La musique country est un univers très particulier avec ses légendes comme Hank Williams, Loretta Lynn (« You Ain’t Woman Enough ») ou Tammy Wynette (« Stand By Your Man »). L’intention originelle de cette musique était de mettre son cœur et son âme à nu, d’exprimer une vulnérabilité avec des mots simples, compréhensibles, et avec une beauté évidente qui touchaient tout le monde : du cow-boy au plus grand compositeur, au plus grand poète, tous pouvaient se reconnaître et s’inspirer de la country. Aujourd’hui, quand on parle de « country music » aux États-Unis, cela se réduit plus simplement à un top 40 et à des formats pop dans lesquels je ne me reconnais pas du tout, excepté dans la volonté d’être compréhensible et de toucher tout le monde qui est restée.

Loretta Lynn – You ain’t Woman Enough

Tammy Wynette  -Stand By Your Man

Tu composes toutes tes chansons, tu écris également des poèmes ; quelles sont tes influences musicales et littéraires ?

Le  « roi » et la « reine » de mon univers sont effectivement deux poètes américains : Mary Oliver (prix Pulitzer, décédée l’année dernière ndlr) et Jack Gilbert. Ensuite musicalement, je dirais Joni Mitchell, poétesse elle aussi, et Aretha Franklin.

J’ai fini par réaliser et par accepter qu’on pouvait être une leader à la fois forte et fragile, que montrer de la vulnérabilité n’empêchait pas la puissance, et ça m’a ouvert un horizon de possibles !

Lors de précédentes interviews, tu as révélé avoir souffert de misogynie et de fortes pressions lors de tes débuts dans la musique à l’âge de 16 ans, ce qui t’a conduite à produire seule tes premiers albums.
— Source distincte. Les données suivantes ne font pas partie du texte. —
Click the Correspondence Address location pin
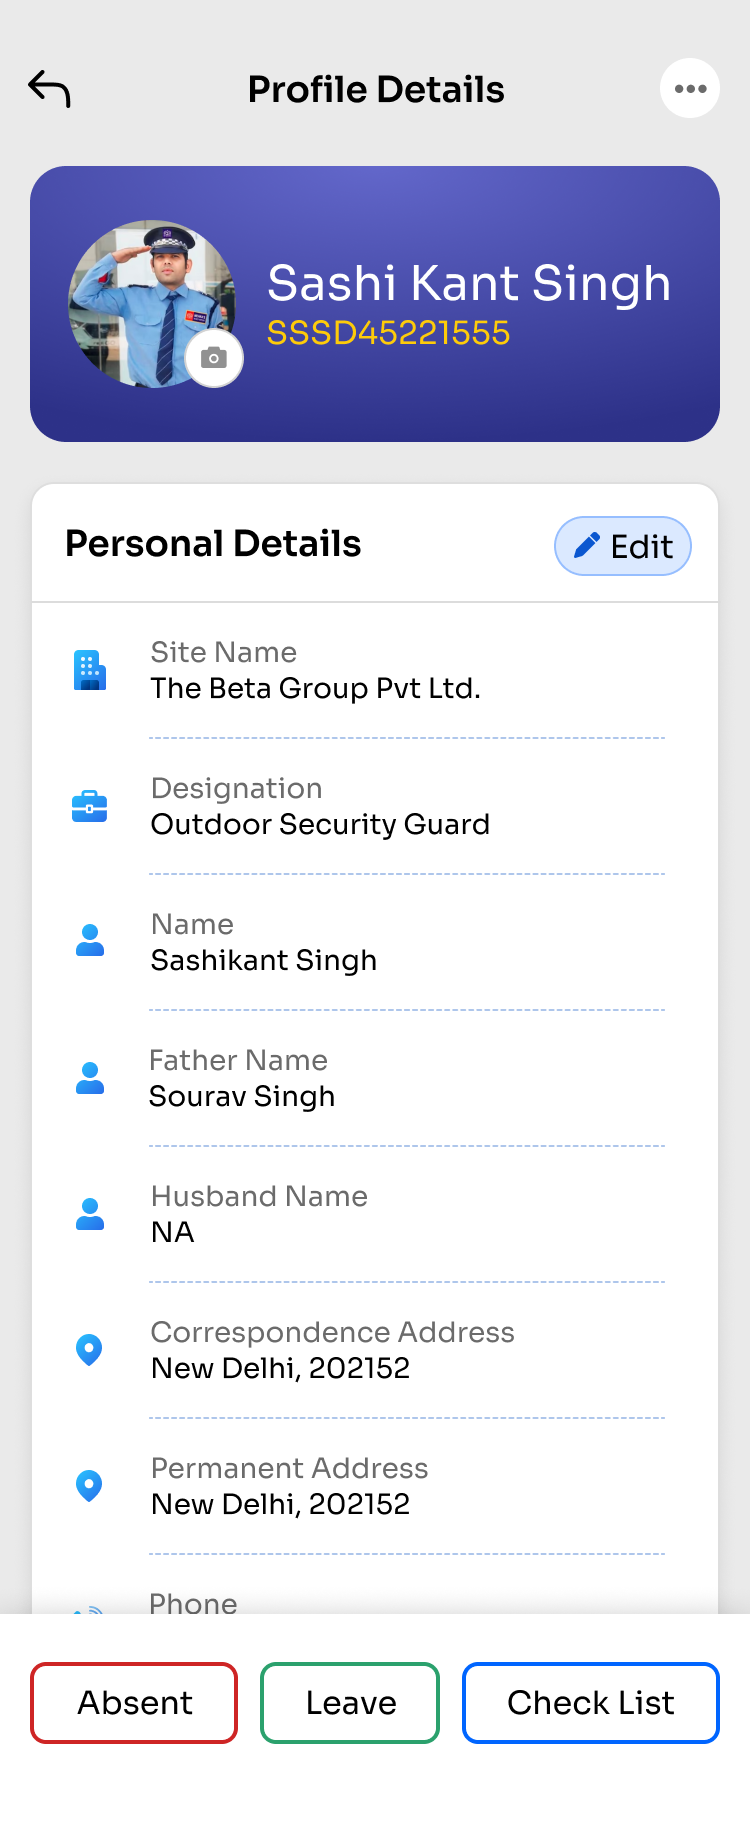Viewport: 750px width, 1836px height. point(90,1349)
Aujourd’hui tu écris : « Je suis une femme seule au monde, mais heureuse de me connaître. » Quel a été ton chemin vers cette confiance en toi et cette acceptation ?
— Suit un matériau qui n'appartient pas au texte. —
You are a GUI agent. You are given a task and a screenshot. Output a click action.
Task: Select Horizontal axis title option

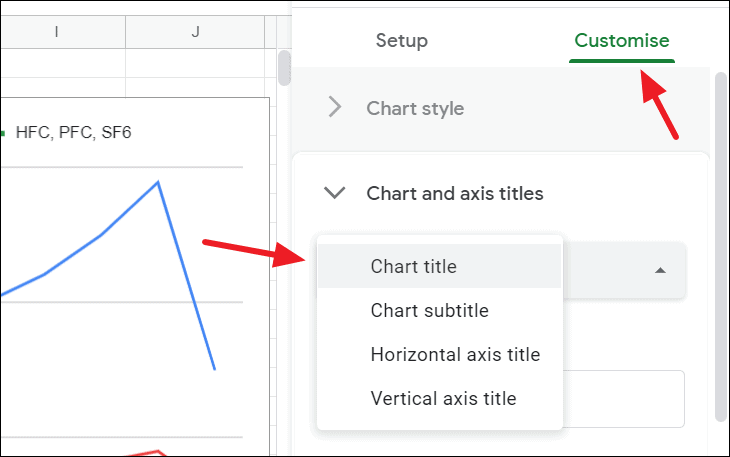455,354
Il y a un an ou deux, une petite révolution s’est produite dans ma tête : au lieu de demander systématiquement un avis extérieur en pensant que j’avais besoin d’aide pour prendre une décision, j’ai tout simplement commencé à décider toute seule ! Il me semble que j’ai toujours su que j’en étais capable, mais je n’avais jamais réussi à passer à l’action. La raison ? Consciemment ou non, je pense qu’on n’arrive pas à se dire qu’on sera prise au sérieux, en tant que femme d’abord, et parfois uniquement à cause de cela !

J’ai fini par réaliser et par accepter qu’on pouvait être une leader à la fois forte et fragile, que montrer de la vulnérabilité n’empêchait pas la puissance, et ça m’a ouvert un horizon de possibles ! Ne pas accepter les idées ou les valeurs qu’on nous impose est un énorme pas en avant.
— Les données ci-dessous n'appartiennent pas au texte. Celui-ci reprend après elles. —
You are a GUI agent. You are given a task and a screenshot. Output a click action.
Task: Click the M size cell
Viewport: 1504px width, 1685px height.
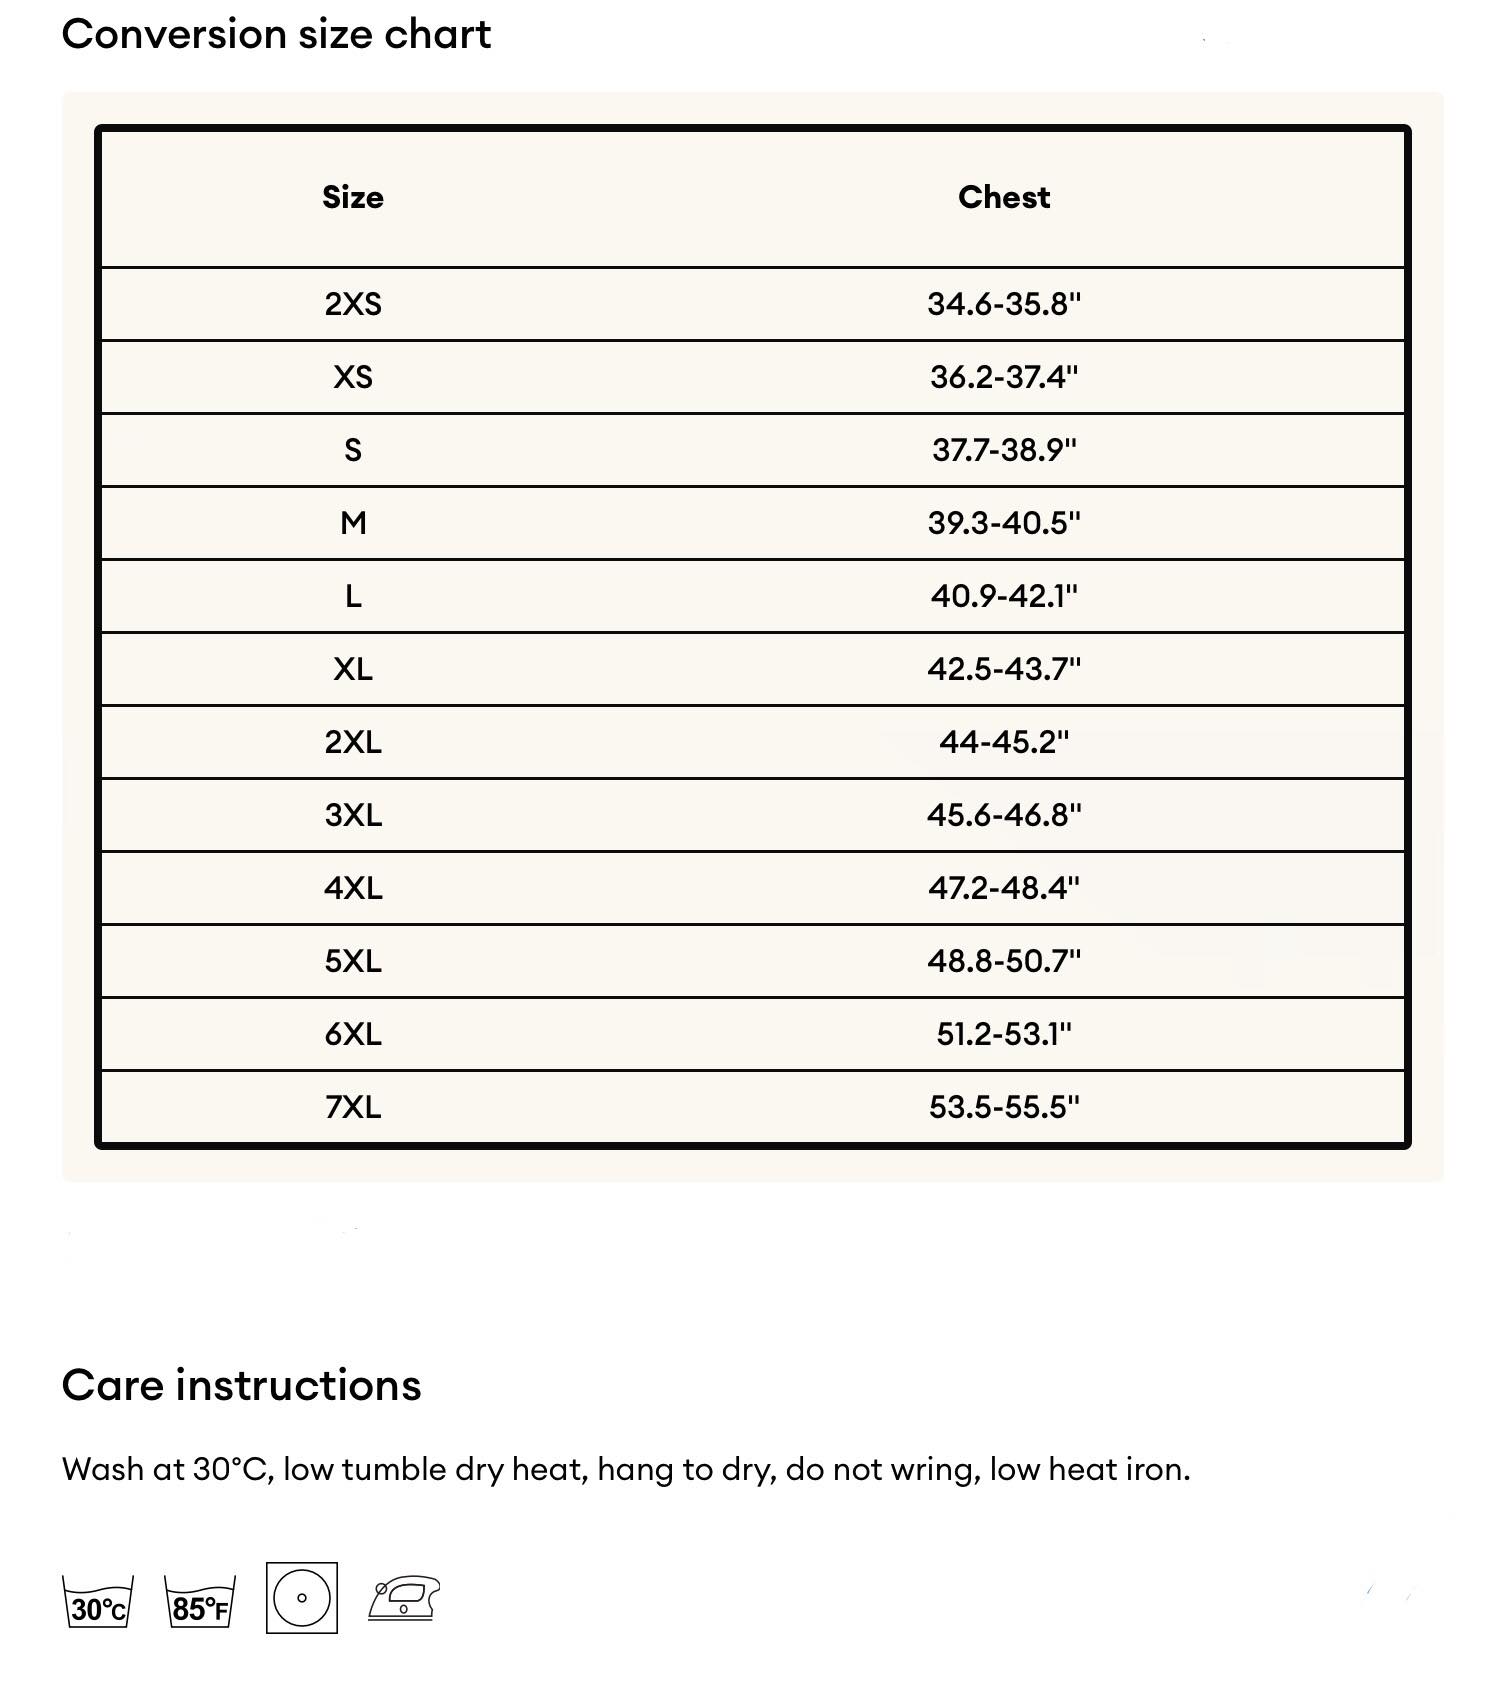[353, 523]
Il faut vivre pleinement ces aller-retours entre force et vulnérabilité pour savoir vraiment diriger et se diriger.

Crédit Photo : @kendallrock / Courtney Marie Andrews

Donc tu t’assumes pleinement aujourd’hui en tant que femme leader dans la musique?

J’ai toujours été une travailleuse, une forte tête avec une grande volonté ; mais ça ne m’empêche pas de douter parfois, et même de m’effondrer de temps en temps. Ça aussi, il faut l’accepter, c’est un chemin sans fin vers la terre promise ! Il faut vivre pleinement ces aller-retours entre force et vulnérabilité pour savoir vraiment diriger et se diriger. Je continue tous les jours à apprendre et à progresser.

A ce stade, la complaisance est la pire chose qui pourrait nous arriver.

Tu as réussi à rester optimiste durant de précédents changements inquiétants pour ton pays. Quelle est ta lueur d’espoir cette fois-ci ?

Honnêtement, ce qui se passe ici est effrayant, et on ne peut pas s’empêcher d’avoir peur. Mais les Américains ont une grande capacité à traverser avec courage les épreuves de leur histoire, et celle-ci sera, je l’espère, l’occasion de grands changements. J’ai lu récemment un texte sur la « révolution silencieuse » qui se met en place avec le confinement, et je la sens effectivement poindre dans nos petites communautés un peu partout dans le pays. Il y a beaucoup à faire, et je suis optimiste sur les capacités de ma communauté à avancer. A ce stade, la complaisance est la pire chose qui pourrait nous arriver.